▶ EXTRACTED DATA

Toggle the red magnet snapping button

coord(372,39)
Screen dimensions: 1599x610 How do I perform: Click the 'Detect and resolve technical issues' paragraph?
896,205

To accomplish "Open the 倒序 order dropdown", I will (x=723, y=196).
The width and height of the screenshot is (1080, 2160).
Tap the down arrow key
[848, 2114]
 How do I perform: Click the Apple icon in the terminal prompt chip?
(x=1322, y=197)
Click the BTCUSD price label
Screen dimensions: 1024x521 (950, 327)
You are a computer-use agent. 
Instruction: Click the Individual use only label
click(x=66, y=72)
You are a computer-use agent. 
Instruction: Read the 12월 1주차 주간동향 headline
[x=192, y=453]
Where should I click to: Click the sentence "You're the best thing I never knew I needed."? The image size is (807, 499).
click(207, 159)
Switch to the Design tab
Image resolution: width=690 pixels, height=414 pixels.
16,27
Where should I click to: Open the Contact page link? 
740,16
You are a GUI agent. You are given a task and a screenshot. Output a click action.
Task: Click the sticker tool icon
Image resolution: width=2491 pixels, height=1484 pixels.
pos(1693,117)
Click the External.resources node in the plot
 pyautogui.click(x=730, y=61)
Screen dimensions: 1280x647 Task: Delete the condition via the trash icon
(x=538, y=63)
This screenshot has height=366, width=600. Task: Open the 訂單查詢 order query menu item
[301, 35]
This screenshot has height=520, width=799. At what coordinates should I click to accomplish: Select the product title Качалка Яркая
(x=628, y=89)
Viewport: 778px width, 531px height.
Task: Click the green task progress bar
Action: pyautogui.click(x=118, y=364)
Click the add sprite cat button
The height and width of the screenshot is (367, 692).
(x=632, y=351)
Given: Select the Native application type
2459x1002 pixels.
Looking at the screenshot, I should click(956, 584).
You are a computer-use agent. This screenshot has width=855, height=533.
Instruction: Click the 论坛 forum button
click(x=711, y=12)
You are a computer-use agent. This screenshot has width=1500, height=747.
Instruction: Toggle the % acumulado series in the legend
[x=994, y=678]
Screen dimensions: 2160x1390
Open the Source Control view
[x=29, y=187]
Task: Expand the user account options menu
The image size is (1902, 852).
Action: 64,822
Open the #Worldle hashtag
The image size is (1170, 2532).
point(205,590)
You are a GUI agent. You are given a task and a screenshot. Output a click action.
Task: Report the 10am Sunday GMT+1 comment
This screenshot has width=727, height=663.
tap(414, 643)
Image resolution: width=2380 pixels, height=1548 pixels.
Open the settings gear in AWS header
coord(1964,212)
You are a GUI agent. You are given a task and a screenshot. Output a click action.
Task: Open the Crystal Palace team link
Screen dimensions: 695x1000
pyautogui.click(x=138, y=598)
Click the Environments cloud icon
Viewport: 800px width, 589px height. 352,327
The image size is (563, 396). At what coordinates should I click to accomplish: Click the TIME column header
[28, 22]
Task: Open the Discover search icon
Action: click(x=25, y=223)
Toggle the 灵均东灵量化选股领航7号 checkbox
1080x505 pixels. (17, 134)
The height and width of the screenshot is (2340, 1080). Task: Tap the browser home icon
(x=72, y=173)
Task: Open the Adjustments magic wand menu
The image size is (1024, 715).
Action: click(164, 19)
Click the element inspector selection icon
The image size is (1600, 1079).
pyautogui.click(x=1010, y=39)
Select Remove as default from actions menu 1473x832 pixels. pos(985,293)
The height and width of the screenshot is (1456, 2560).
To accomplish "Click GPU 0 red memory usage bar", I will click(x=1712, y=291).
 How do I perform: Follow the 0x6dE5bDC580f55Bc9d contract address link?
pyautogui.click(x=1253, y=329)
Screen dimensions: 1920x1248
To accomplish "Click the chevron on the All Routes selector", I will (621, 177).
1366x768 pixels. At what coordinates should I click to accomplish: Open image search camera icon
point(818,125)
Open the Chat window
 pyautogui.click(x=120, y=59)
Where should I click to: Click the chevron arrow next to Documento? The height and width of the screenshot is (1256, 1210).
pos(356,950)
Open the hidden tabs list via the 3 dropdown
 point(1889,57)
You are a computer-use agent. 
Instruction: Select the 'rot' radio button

▶ REQUEST
Can you convert every line of the listing above into a numbered list, omitting the blank lines?

▶ SOLVED PROBLEM
1. Toggle the red magnet snapping button
2. coord(372,39)
3. Screen dimensions: 1599x610 How do I perform: Click the 'Detect and resolve technical issues' paragraph?
4. 896,205
5. To accomplish "Open the 倒序 order dropdown", I will (x=723, y=196).
6. The width and height of the screenshot is (1080, 2160).
7. Tap the down arrow key
8. [848, 2114]
9.  How do I perform: Click the Apple icon in the terminal prompt chip?
10. (x=1322, y=197)
11. Click the BTCUSD price label
12. Screen dimensions: 1024x521 (950, 327)
13. You are a computer-use agent. 
14. Instruction: Click the Individual use only label
15. click(x=66, y=72)
16. You are a computer-use agent. 
17. Instruction: Read the 12월 1주차 주간동향 headline
18. [x=192, y=453]
19. Where should I click to: Click the sentence "You're the best thing I never knew I needed."? The image size is (807, 499).
20. click(207, 159)
21. Switch to the Design tab
22. Image resolution: width=690 pixels, height=414 pixels.
23. 16,27
24. Where should I click to: Open the Contact page link? 
25. 740,16
26. You are a GUI agent. You are given a task and a screenshot. Output a click action.
27. Task: Click the sticker tool icon
28. Image resolution: width=2491 pixels, height=1484 pixels.
29. pos(1693,117)
30. Click the External.resources node in the plot
31.  pyautogui.click(x=730, y=61)
32. Screen dimensions: 1280x647 Task: Delete the condition via the trash icon
33. (x=538, y=63)
34. This screenshot has height=366, width=600. Task: Open the 訂單查詢 order query menu item
35. [301, 35]
36. This screenshot has height=520, width=799. At what coordinates should I click to accomplish: Select the product title Качалка Яркая
37. (x=628, y=89)
38. Viewport: 778px width, 531px height.
39. Task: Click the green task progress bar
40. Action: pyautogui.click(x=118, y=364)
41. Click the add sprite cat button
42. The height and width of the screenshot is (367, 692).
43. (x=632, y=351)
44. Given: Select the Native application type
45. 2459x1002 pixels.
46. Looking at the screenshot, I should click(956, 584).
47. You are a computer-use agent. This screenshot has width=855, height=533.
48. Instruction: Click the 论坛 forum button
49. click(x=711, y=12)
50. You are a computer-use agent. This screenshot has width=1500, height=747.
51. Instruction: Toggle the % acumulado series in the legend
52. [x=994, y=678]
53. Screen dimensions: 2160x1390
54. Open the Source Control view
55. [x=29, y=187]
56. Task: Expand the user account options menu
57. The image size is (1902, 852).
58. Action: 64,822
59. Open the #Worldle hashtag
60. The image size is (1170, 2532).
61. point(205,590)
62. You are a GUI agent. You are given a task and a screenshot. Output a click action.
63. Task: Report the 10am Sunday GMT+1 comment
64. This screenshot has width=727, height=663.
65. tap(414, 643)
66. Image resolution: width=2380 pixels, height=1548 pixels.
67. Open the settings gear in AWS header
68. coord(1964,212)
69. You are a GUI agent. You are given a task and a screenshot. Output a click action.
70. Task: Open the Crystal Palace team link
71. Screen dimensions: 695x1000
72. pyautogui.click(x=138, y=598)
73. Click the Environments cloud icon
74. Viewport: 800px width, 589px height. 352,327
75. The image size is (563, 396). At what coordinates should I click to accomplish: Click the TIME column header
76. [28, 22]
77. Task: Open the Discover search icon
78. Action: click(x=25, y=223)
79. Toggle the 灵均东灵量化选股领航7号 checkbox
80. 1080x505 pixels. (17, 134)
81. The height and width of the screenshot is (2340, 1080). Task: Tap the browser home icon
82. (x=72, y=173)
83. Task: Open the Adjustments magic wand menu
84. The image size is (1024, 715).
85. Action: click(164, 19)
86. Click the element inspector selection icon
87. The image size is (1600, 1079).
88. pyautogui.click(x=1010, y=39)
89. Select Remove as default from actions menu 1473x832 pixels. pos(985,293)
90. The height and width of the screenshot is (1456, 2560).
91. To accomplish "Click GPU 0 red memory usage bar", I will click(x=1712, y=291).
92.  How do I perform: Follow the 0x6dE5bDC580f55Bc9d contract address link?
93. pyautogui.click(x=1253, y=329)
94. Screen dimensions: 1920x1248
95. To accomplish "Click the chevron on the All Routes selector", I will (621, 177).
96. 1366x768 pixels. At what coordinates should I click to accomplish: Open image search camera icon
97. point(818,125)
98. Open the Chat window
99.  pyautogui.click(x=120, y=59)
100. Where should I click to: Click the chevron arrow next to Documento? The height and width of the screenshot is (1256, 1210).
101. pos(356,950)
102. Open the hidden tabs list via the 3 dropdown
103.  point(1889,57)
104. You are a computer-use agent. 
105. Instruction: Select the 'rot' radio button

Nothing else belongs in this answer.